In a series stack, the deflection is not exactly proportional to the number of springs. This is because of a bottoming out effect when the springs are compressed to flat as the contact surface area increases once the spring is deflected beyond 95%. This decreases the moment arm and the spring will offer a greater spring resistance. Hysteresis can be used to calculate predicted deflections in a series stack. The number of springs used in a series stack is not as much of an issue as in parallel stacks even if, generally, the stack height should not be greater than three times the outside diameter of the disc spring. If it is not possible to avoid a longer stack, then it should be divided into 2 or possibly 3 partial stacks with suitable washers. These washers should be guided as exactly as possible.

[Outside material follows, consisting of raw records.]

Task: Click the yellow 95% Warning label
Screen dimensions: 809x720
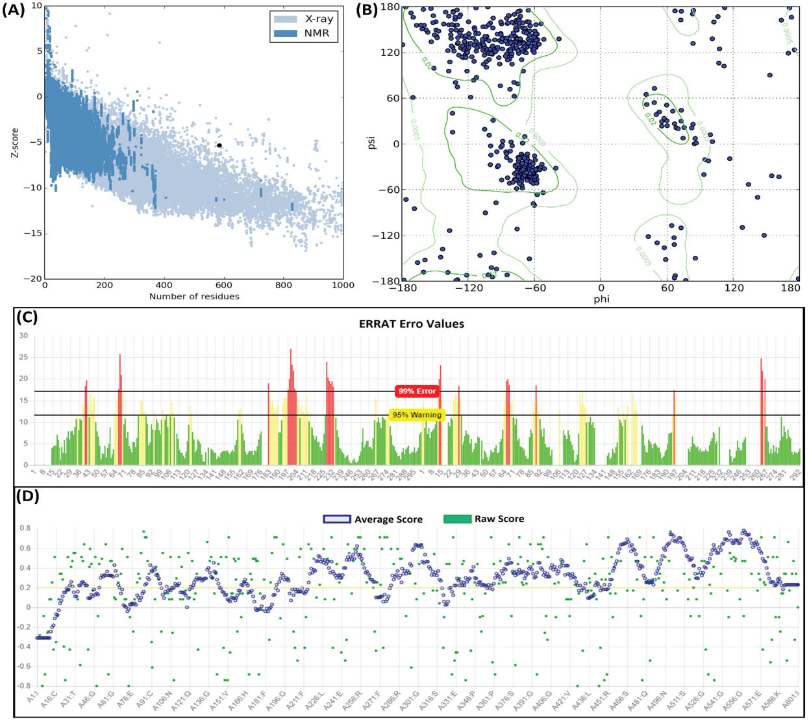Action: (x=417, y=415)
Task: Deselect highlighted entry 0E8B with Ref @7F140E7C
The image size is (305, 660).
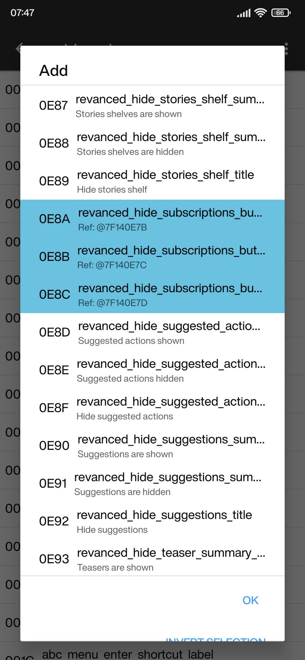Action: [153, 257]
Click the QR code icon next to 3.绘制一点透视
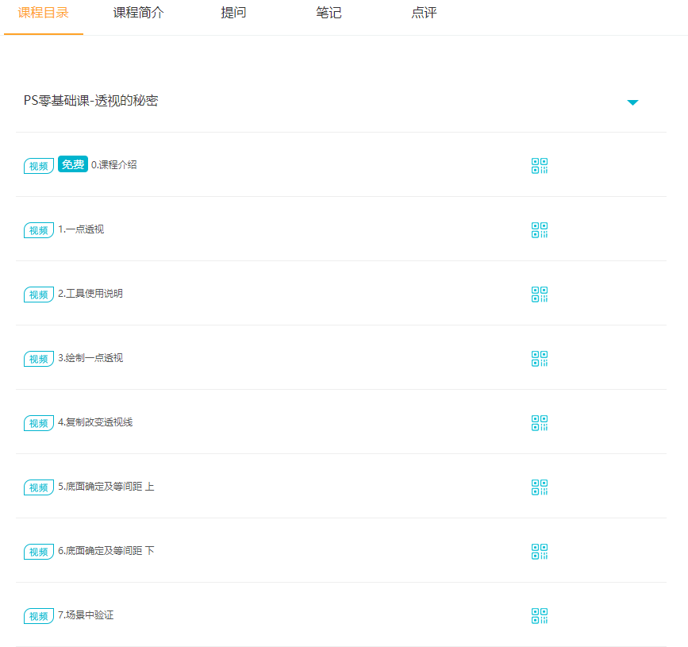688x647 pixels. [539, 359]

As previously said, Belleville washers are useful for adjustments because different thicknesses can be swapped in and out and they can be configured to achieve essentially infinite tunability of spring rate while only filling up a small part of the technician's tool box. They are ideal in situations where a heavy spring force is required with minimal free length and compression before reaching solid height. The downside, though, is weight, and they are severely travel limited compared to a conventional coil spring when free length is not an issue.

A wave washer also acts as a spring, but wave washers of comparable size do not produce as much force as Belleville washers, nor can they be stacked in series.

For disc springs with a thickness of more than 6.0 mm, DIN specifies small contact surfaces at points I and III (that is the point where the load is applied and the point where the load touches the ground) in addition to the rounded corners. These contact flats improve definition of the point of load application and, particularly for spring stacks, reduce friction at the guide rod. The result is a considerable reduction in the lever arm length and a corresponding increase in the spring load. This is in turn compensated for by a reduction in the spring thickness.

The reduced thickness is specified in accordance with the following conditions:[4]

  • The overall height remains unaltered,
  • The width of the contact flats (that is the annulus width) is to be approximately 1/150 of the outside diameter,
  • The load applied to the reduced-thickness spring to obtain a deflection equal to the 75% of the free height (of an unreduced spring) must be the same as for an unreduced spring.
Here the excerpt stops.